▶ _УСЛОВИЯ ЗАДАНИЯ_
(A) Переведите на английский язык следующее предложение из текста о собраниях интеллигенции: «Царь приказывает — они идут, не слыша сопроводительных, казенно-патриотических, слов».
(B) В каком городе живет Кускова, если судить по тексту о собраниях интеллигенции?
(C) Продолжите текст о собраниях интеллигенции, начав сразу после его последнего предложения.

А сознания у народа ни проблеска нет. То, что говорят ему, к сознанию не ведет. Царь приказывает — они идут, не слыша сопроводительных, казенно-патриотических, слов. Общество, интеллигенция говорят в унисон, те же и такие же патриотически-казенные слова; т.е. «приявшие войну», а не «приявшие» физически молчат, с начала до конца, и считаются «пораженцами»... да, кажется, растерялись бы, испугались бы, дай им вдруг возможность говорить громко. «Вдруг» нужных слов не найдешь, особенно если привык к молчанию.

Разве между собою мы, сознательные, находим нужные слова? Вот, недавно, у нас было еще собрание. Интеллигенция, не пристающая ни к кадетам, ни к революционерам (беру за одну скобку левые партии). Это — так называемые «радикалы». Они большею частью у нас из поправевших эсдеков.

(К ним, в сущности, принадлежал и Богучарский. Он умер, умер Богучарский).

Но довольно странно, что тут же очутился и Горький. И даже в таких близких настроениях, что как будто вместе они все строят новую «радикально-демократическую» партию. Это и был главный вопрос собрания. Странно насчет Горького потому, что он давнишний эс-дек (насколько он в политике сознателен... Мало!) Были кое-кто из нетвердых кадетов... были все наши «седые и лысые». Была Кускова. Единственная «умная» женщина, одна и на Петербург, и на Москву (она живет в Москве). Умная! необыкновенно непроницательная, близорукая, в той же политике.

Я забыла сказать, что зимой, когда сдвинулись особенно все «вопросы» (польский, еврейский и т.д.) и когда я сказала, что признаю первым и главным вопрос русский, это дало кому-то мысль образовать еще одну группу — «русскую». Сказано-сделано, готово! Есть русская группа. О мысли такой группы мы не очень подробно сговорились. Некоторые, как М., Керенский и, отчасти, Дмитрий поняли «группу» в моем смысле, т.е. как наш русский вопрос, — наш внутренний, и наше к нему отношение в данный момент, при войне. Коренной неизбитый вопрос, от разрешения которого зависят автоматически все другие. Поэтому важен так был Керенский, позиция которого мне все больше и больше нравится.

На первом же собрании выяснилось, что многие совсем не понимают, в чем суть. А иные, как, например, Карташев, со своей национальной тягой, склонны были сделать из этой «группы», — членами которой мнили только по крови русских, — зерно какой-то педагогической академии, где бы интеллигенция петербургская поучалась националистическим чувствам. Помню, как твердокаменный Ник. Дим. Соколов завел длинную шарманку о... федерализме, Дмитрий о самодержавии (не в практических тонах), Карташев свое, Керенский, конечно, свое, и верное, но сбивчиво, и только бегал из угла в угол, закуривал и бросал папироску, загорался и гас. М. поручено было составить записку по существу вопроса, я взялась помогать, но как-то уж видно было, что толку дальнейшего не будет. И не было. Записку мы, однако, написали.

▶ _ИСХОДНЫЕ ДАННЫЕ_
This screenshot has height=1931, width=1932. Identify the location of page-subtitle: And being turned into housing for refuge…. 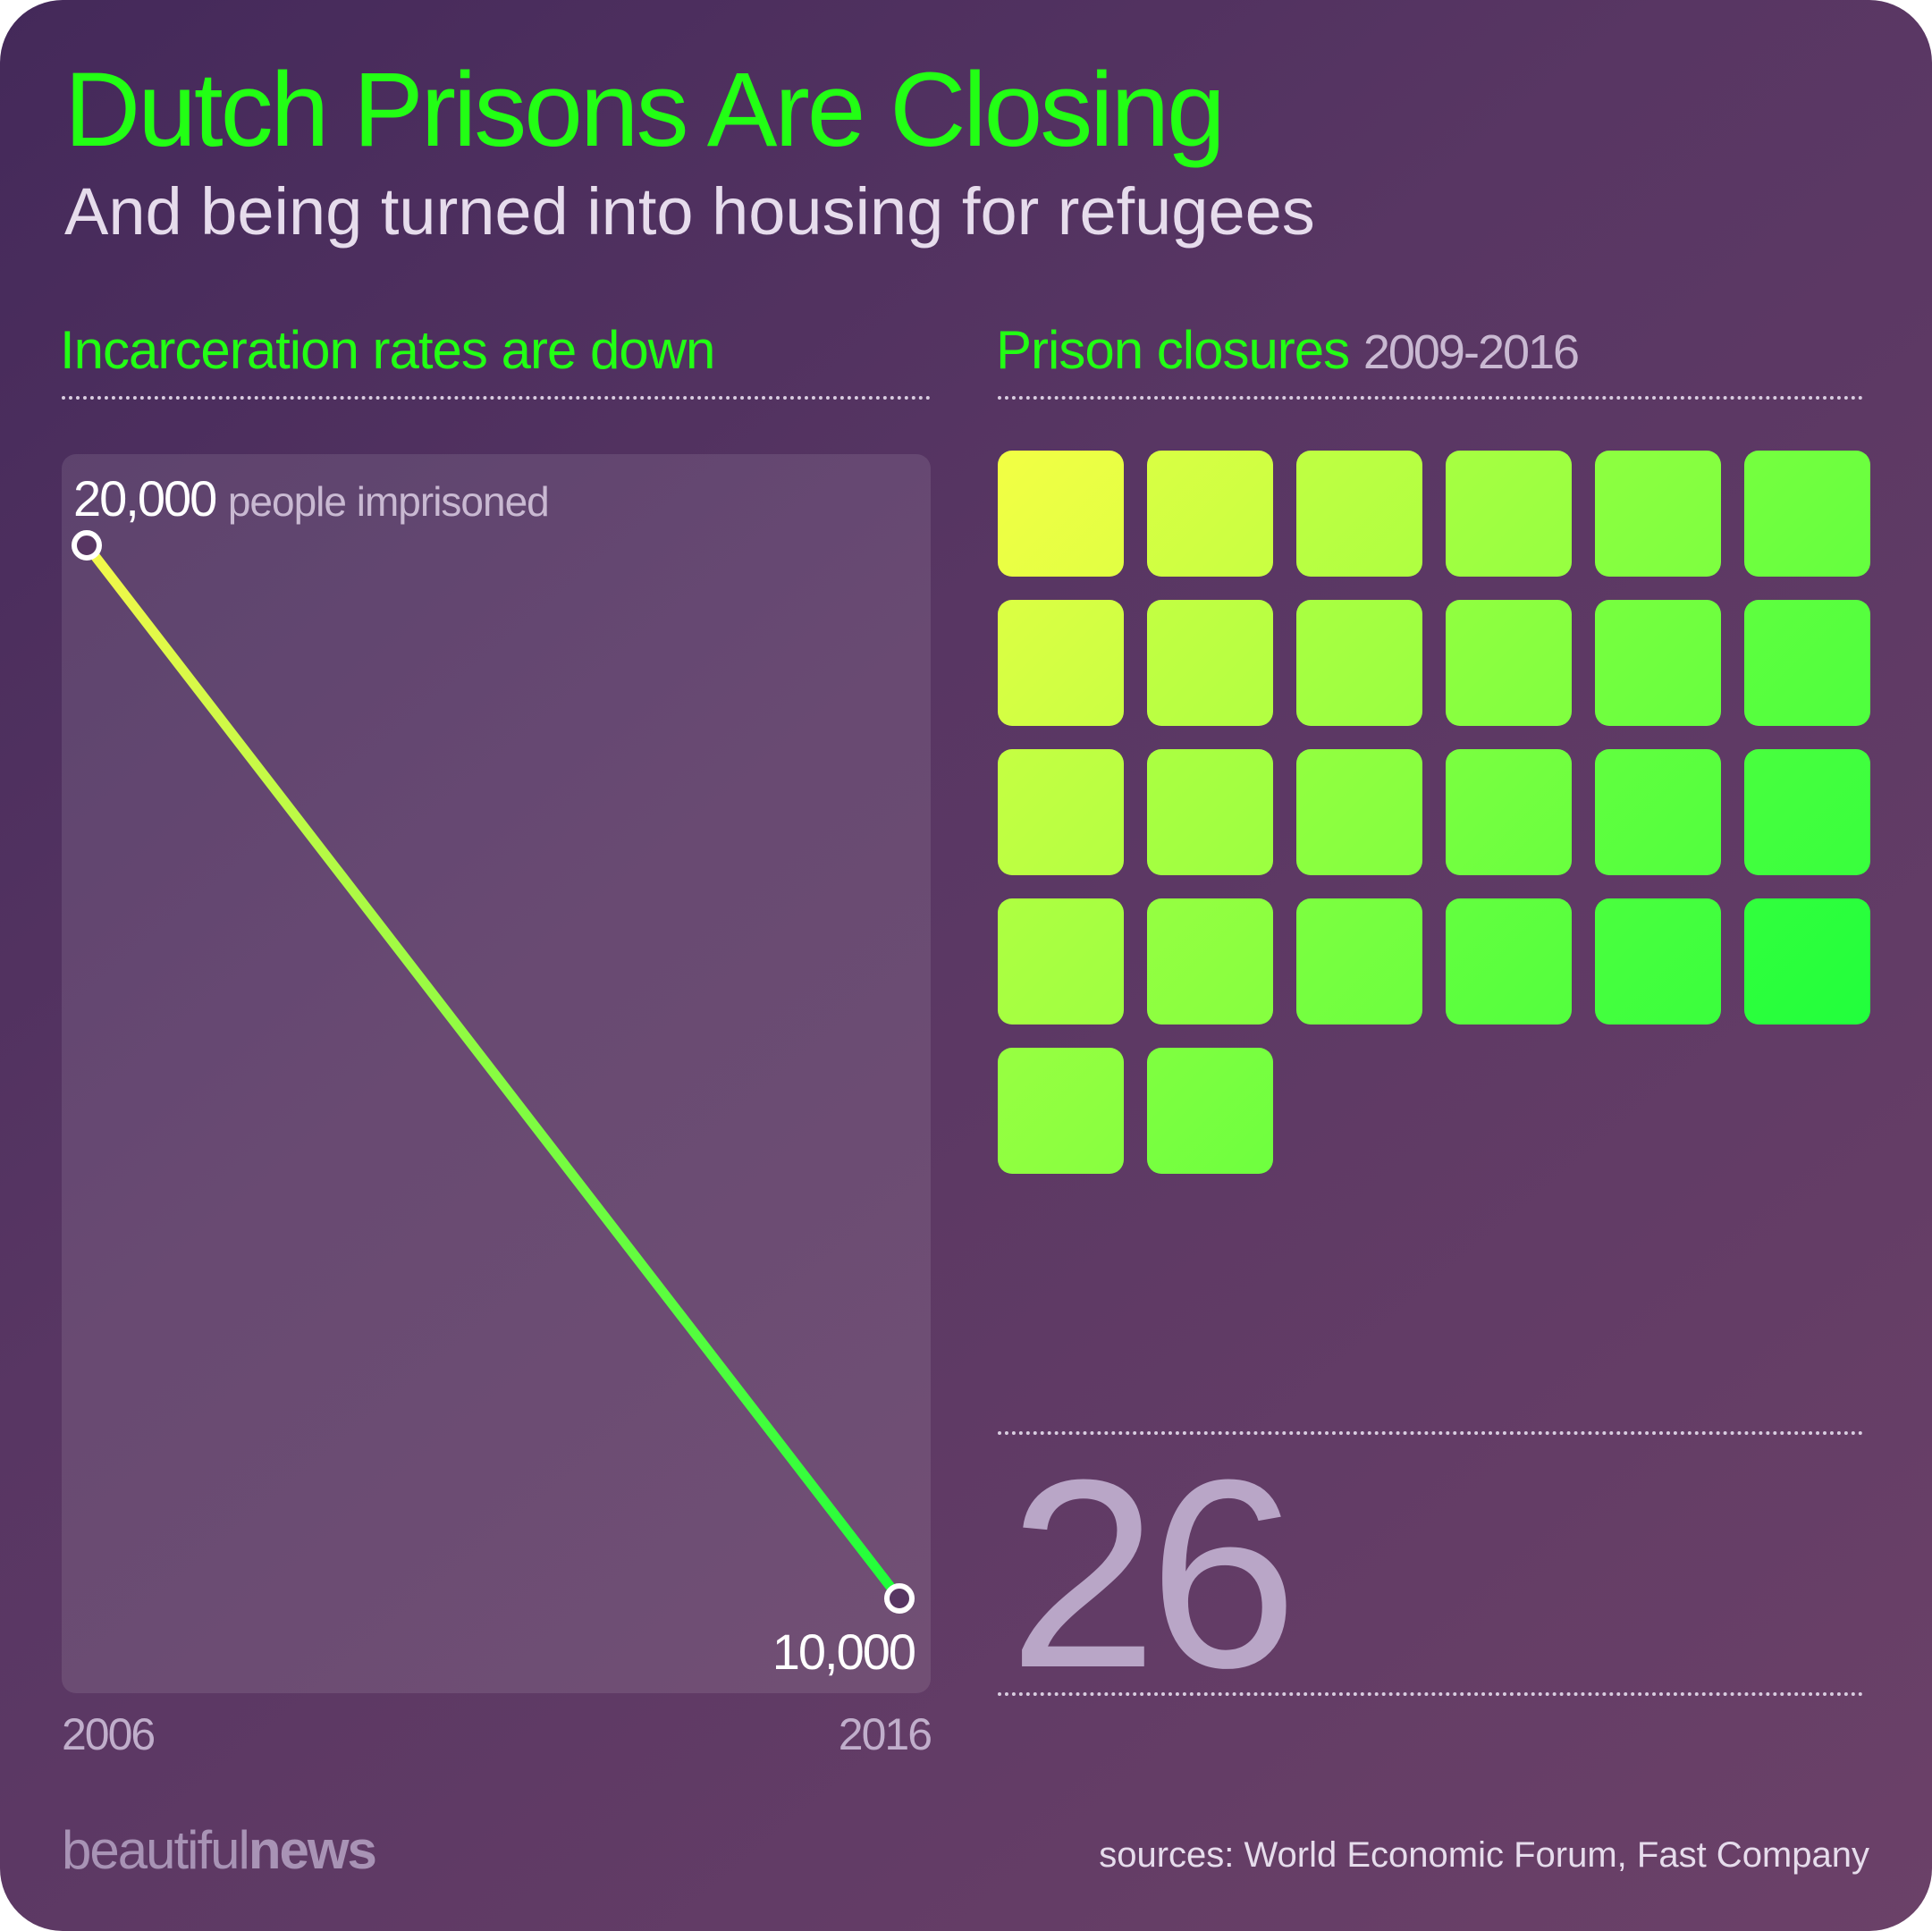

▶ _ОТВЕТЫ К ЗАДАНИЯМ_
(A) The tsar commands, and they go, without hearing the accompanying, officially patriotic words.

(B) Кускова живет в Москве.

(C)
В очень осторожных тонах, не помню ее точно, помню лишь, что там говорилось о некоторых допустимых и при войне действиях на правительство, но не революционного порядка, в виду того, что положение ухудшается; что если даже во время войны и не будет никаких неорганизованных, стихийных внутренних вспышек, — а они возможны, — то после войны пожар неизбежен; а чтобы он не был стихийным, — об этом организационном деле надо думать теперь же. Уже с этого момента.

Почему-то записка никуда не попала (не помню почему), и лишь на этом последнем, «радикально-демократическом» собрании, у нас, М. ее прочел.

Изумительно, что ни Горький, ни Кускова, ни один «седой и лысый» даже не поняли, о чем речь! Даже никакого «вопроса» не усмотрели! Кускова объявила, что это все «старое», а т.к. война, будто бы, все изменила, то и все углы зрения должны быть другими. Впрочем, Кускова и раньше, когда была у нас одна, на мой окольный вопрос: «как бы у нас да не было революции?» сказала твердо:

— Никакой революции ни под каким видом не будет.

— А что же будет?

— Enrichissez vous, вот что будет.

Пожала плечами. Принялась рассказывать о ростовских спекуляциях.

Я — воистину не знаю, что будет (вот «радикально-демократической» партии, да еще с Горьким, — наверное не будет!). Но я щурю глаза, и вижу — темно в красном тумане войны. Все в нем возможности. Зачем себя обманывать? Еще страшнее, если неожиданно вдруг будет что-нибудь...

Я боюсь сказать несправедливое о наших «либералах», но очень, очень я их боюсь. Уж очень они слепы... а говорят, что видят.

Керенского не было среди «радикалов».

Я знаю, что кадеты в Думе уже покрыли П-во...

28 Мая.

Не хочется писать, приневоливаю себя, записываю частные вещи.

Как противна наша присяжная литература. Завопила, как зарезанная, о войне, с первого момента. И так бездарно, один стыд сплошной. Об А. я и не говорю. Но Брюсов! Но Блок! и все, по нисходящей линии. Не хватило их на молчание. И наказаны печатью бездарности.

А вот был у нас Шохор-Троцкий. Просил кое-кого собрать — привез материал, «Толстовцы и война». Толстовцы, ведь, теперь сплошь в тюрьмах сидят за свое отношение к войне. Скоро и сам Шохор садится.

Собрались. Читали. Иное любопытно. Сережа Попов со своими письмами («брат мой околоточный!») с ангельским терпением побоев в тюрьмах — святое дитя. И много их, святых. Но... что-то тут не то. Дети, дети! Не победить так войну!

Потом пришел сам Чертков.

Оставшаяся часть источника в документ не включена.